Mackey’s education is easier to trace. He went to Harwood Union High School, then nearby Middlebury College, where he competed on the track and field team for one season, running mainly the 800-meter distance. He graduated in 2011 with an economics degree.
After college, he moved to Brooklyn, New York, and took a job as an economist at John Dunham & Associates, an economic consulting firm that uses data to help clients “respond to threats and opportunities in the policy arena.” When reached by phone on Wednesday, the president of the company, John Dunham, confirmed that Mackey had been an employee there from April 2012 to July 2016, when he was terminated for reasons that Dunham could not reveal under New York labor laws. (A month earlier, the @RapinBill Twitter account was registered.)

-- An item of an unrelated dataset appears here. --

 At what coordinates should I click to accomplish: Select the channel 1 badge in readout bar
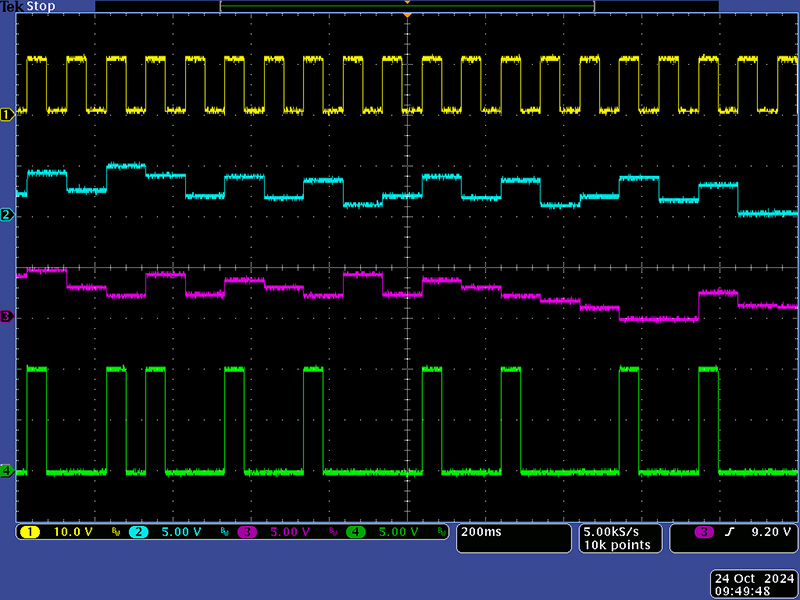(x=30, y=532)
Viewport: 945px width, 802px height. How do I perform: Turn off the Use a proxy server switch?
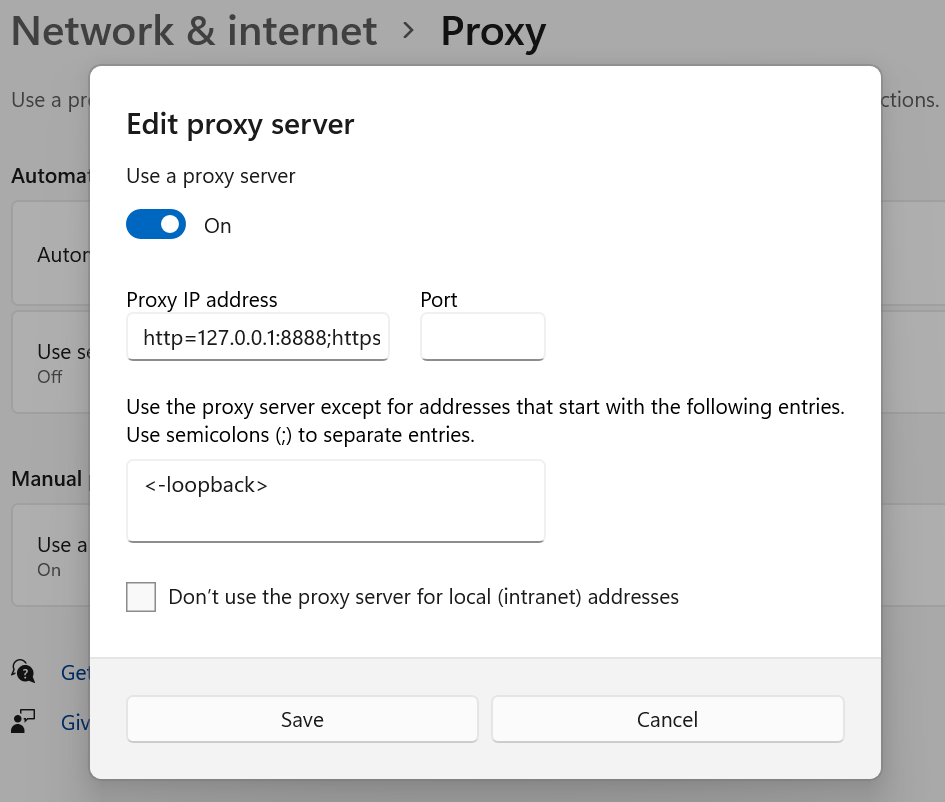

Mackey appears to have moved that year into a two-bedroom apartment on Lexington Avenue in the Carnegie Hill neighborhood on Manhattan’s Upper East Side. That was certainly his residence by the time he voted, as a Republican, in the 2016 election, according to New York voter registration information.
By then, his apparent alter ego Ricky Vaughn had become a mighty pusher of propaganda, teaming up with other far-right operatives, such as Milo Yiannopoulos, Mike Cernovich and Jack Posobiec, to spread racist lies and dangerous conspiracy theories.